How To Access Registers In C++

This article discusses a C++ scheme for accessing hardware registers in an optimal way.

Exploiting C++'southward features for efficient and rubber hardware annals admission.

This article originally appeared in C/C++ Users Journal, and is reproduced by kind permission.

Embedded programmers traditionally use C every bit their linguistic communication of choice. And why non? It'south lean and efficient, and allows you to get every bit close to the metal as you want. Of form C++, used properly, provides the same level of efficiency as the best C lawmaking. Merely we can also leverage powerful C++ features to write cleaner, safer, more elegant low-level code. This commodity demonstrates this past discussing a C++ scheme for accessing hardware registers in an optimal mode.

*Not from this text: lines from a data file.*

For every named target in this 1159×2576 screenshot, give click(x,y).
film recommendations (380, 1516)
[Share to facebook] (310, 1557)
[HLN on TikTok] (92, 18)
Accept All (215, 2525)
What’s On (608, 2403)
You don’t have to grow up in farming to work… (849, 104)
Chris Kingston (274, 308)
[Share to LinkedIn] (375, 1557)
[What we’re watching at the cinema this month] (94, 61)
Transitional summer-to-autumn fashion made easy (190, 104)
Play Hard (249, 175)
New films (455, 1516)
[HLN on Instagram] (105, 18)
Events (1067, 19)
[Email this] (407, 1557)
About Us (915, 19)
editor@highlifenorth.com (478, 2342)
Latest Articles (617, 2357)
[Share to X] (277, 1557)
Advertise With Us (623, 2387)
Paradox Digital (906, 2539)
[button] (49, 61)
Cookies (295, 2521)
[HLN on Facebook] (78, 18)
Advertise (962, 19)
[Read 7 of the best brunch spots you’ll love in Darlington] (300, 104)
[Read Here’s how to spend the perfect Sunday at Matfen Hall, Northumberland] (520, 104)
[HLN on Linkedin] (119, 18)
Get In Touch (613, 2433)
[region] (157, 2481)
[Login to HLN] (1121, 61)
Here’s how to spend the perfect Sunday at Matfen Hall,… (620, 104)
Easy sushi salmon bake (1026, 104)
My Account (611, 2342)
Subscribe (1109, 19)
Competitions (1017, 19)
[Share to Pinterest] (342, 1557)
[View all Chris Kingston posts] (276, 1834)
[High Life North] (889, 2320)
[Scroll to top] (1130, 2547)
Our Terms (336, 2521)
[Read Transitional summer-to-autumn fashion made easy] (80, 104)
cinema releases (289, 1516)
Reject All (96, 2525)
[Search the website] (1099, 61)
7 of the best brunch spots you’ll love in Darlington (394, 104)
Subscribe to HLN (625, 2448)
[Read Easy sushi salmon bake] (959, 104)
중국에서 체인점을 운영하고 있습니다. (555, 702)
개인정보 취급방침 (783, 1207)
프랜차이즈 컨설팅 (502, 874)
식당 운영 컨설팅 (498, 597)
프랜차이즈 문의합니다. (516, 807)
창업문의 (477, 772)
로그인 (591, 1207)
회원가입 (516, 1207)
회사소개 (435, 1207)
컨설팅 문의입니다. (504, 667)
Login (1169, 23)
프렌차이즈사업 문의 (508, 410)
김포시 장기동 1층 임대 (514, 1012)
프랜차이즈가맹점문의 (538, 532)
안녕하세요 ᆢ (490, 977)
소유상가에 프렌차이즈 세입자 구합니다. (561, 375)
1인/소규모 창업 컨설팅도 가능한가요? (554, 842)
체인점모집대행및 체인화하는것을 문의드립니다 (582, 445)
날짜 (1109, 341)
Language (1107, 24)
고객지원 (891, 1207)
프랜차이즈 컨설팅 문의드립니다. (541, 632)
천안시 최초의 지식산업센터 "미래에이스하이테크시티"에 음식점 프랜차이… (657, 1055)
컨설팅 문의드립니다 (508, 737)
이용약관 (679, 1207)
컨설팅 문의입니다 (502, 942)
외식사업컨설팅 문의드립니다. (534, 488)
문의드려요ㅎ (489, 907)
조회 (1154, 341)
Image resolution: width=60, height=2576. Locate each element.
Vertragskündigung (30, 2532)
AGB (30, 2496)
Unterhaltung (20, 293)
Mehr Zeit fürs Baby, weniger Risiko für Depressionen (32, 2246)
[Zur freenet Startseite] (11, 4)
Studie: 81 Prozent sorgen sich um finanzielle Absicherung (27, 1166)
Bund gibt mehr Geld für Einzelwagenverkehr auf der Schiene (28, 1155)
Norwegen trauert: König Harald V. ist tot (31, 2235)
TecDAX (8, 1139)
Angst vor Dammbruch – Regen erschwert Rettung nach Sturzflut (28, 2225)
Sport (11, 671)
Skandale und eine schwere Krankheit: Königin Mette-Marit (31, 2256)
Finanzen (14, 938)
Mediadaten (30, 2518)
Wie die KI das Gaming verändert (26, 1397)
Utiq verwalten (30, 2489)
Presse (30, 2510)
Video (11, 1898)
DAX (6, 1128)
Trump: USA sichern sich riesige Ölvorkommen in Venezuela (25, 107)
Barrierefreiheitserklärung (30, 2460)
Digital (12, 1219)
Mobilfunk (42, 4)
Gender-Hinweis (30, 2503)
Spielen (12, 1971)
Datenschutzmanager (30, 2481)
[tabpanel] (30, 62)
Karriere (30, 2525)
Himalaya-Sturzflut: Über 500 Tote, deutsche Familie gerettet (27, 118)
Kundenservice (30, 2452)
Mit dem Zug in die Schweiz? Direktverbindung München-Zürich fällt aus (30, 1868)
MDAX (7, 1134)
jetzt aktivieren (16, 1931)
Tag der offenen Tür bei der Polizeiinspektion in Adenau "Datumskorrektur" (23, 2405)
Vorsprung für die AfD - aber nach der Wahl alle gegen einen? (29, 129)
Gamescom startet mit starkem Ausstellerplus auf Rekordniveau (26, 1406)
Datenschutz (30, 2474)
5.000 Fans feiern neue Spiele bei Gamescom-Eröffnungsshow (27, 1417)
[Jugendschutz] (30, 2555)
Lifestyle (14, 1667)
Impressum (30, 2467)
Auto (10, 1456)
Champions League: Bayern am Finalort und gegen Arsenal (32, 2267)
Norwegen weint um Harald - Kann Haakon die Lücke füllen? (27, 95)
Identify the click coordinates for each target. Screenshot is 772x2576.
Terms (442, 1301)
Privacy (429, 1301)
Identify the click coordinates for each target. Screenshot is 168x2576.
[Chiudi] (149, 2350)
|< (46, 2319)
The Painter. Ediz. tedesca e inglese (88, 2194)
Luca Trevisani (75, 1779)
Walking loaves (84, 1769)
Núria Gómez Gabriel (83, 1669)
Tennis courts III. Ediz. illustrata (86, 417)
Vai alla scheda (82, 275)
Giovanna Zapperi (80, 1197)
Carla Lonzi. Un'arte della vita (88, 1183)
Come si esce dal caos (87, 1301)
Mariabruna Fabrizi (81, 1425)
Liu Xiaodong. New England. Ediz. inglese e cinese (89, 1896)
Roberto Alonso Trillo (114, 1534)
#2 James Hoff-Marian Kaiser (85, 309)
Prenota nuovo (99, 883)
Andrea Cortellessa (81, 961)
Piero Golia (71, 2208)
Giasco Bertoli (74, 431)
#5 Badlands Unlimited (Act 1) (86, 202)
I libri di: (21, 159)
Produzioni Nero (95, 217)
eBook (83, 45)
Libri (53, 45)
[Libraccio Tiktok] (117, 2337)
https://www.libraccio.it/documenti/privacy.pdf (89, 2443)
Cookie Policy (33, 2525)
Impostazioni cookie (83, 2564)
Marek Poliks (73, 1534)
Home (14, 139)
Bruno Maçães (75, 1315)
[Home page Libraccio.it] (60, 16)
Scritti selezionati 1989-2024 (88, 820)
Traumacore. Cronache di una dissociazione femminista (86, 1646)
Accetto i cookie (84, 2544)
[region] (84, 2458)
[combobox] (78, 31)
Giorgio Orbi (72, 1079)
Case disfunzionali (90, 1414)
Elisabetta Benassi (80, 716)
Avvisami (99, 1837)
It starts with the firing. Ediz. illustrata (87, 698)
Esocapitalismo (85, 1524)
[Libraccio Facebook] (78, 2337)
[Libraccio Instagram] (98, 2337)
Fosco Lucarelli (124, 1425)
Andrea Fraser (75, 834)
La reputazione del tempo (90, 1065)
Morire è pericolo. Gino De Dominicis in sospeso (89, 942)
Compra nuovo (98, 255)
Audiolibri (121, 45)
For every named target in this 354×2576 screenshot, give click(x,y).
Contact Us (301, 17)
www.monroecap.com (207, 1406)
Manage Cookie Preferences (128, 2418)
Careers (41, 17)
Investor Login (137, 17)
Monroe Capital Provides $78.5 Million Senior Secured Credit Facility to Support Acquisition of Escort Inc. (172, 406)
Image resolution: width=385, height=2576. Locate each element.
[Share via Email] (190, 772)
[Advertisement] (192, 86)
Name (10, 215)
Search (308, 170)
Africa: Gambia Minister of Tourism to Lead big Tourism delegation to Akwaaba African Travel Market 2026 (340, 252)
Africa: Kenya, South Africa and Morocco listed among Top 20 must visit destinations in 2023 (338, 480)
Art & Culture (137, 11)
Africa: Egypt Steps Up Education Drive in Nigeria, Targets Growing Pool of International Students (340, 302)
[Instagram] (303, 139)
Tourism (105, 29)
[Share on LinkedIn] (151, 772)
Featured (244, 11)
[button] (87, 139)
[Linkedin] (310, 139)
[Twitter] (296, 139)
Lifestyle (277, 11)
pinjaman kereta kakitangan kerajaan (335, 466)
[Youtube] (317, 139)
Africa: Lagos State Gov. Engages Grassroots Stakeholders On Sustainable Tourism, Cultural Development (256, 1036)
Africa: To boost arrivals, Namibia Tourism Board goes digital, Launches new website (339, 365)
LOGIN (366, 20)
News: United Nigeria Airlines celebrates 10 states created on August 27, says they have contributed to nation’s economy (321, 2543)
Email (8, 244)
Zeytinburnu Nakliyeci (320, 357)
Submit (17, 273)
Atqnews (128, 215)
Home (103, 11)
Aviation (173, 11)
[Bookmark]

Demystifying Register Access

Embedded programming is often seen equally black magic by those non initiated into the cult. It does require a slightly different mindset; a resource constrained environment needs small, lean lawmaking to get the most out of a slow processor or a tight retention limit. To understand the approach I nowadays we'll first review the mechanisms for register access in such an environment. Hardcore embedded developers can probably skip ahead; otherwise here's the view from 10,000 feet.

Nearly embedded code needs to service hardware direct. This seemingly magical human action is not that hard at all. Some kinds of register need a little more fiddling to get at than others, but you certainly don't demand an eye-of-newt or any voodoo dances. The verbal mechanism depends on how your circuit board is wired upwards. The common types of register access are:

Retentiveness mapped I/O The hardware allows us to communicate with a device using the aforementioned instructions as retentivity access. The device is wired upwards to live at memory accost n; register i is mapped at address n, register 2 is at n+1, register iii at n+2, and then on.
Port mapped I/O Certain devices present pages of registers that you lot have to map into memory past selecting the correct device 'port'. You might apply specific input/output CPU instructions to talk to these devices, although more often the port and its selector are mapped straight into the memory address space.
Bus separated It'southward harder to control devices connected over a non-memory mapped passenger vehicle. I ² C and I2S are common peripheral connection buses. In this scenario you must either talk to a defended I ^two C control chip (whose registers are memory mapped), telling it what to transport to the device, or you manipulate I ⁱⁱ C command lines yourself using GPIO ^{[ one ]} ports on another retentiveness mapped device.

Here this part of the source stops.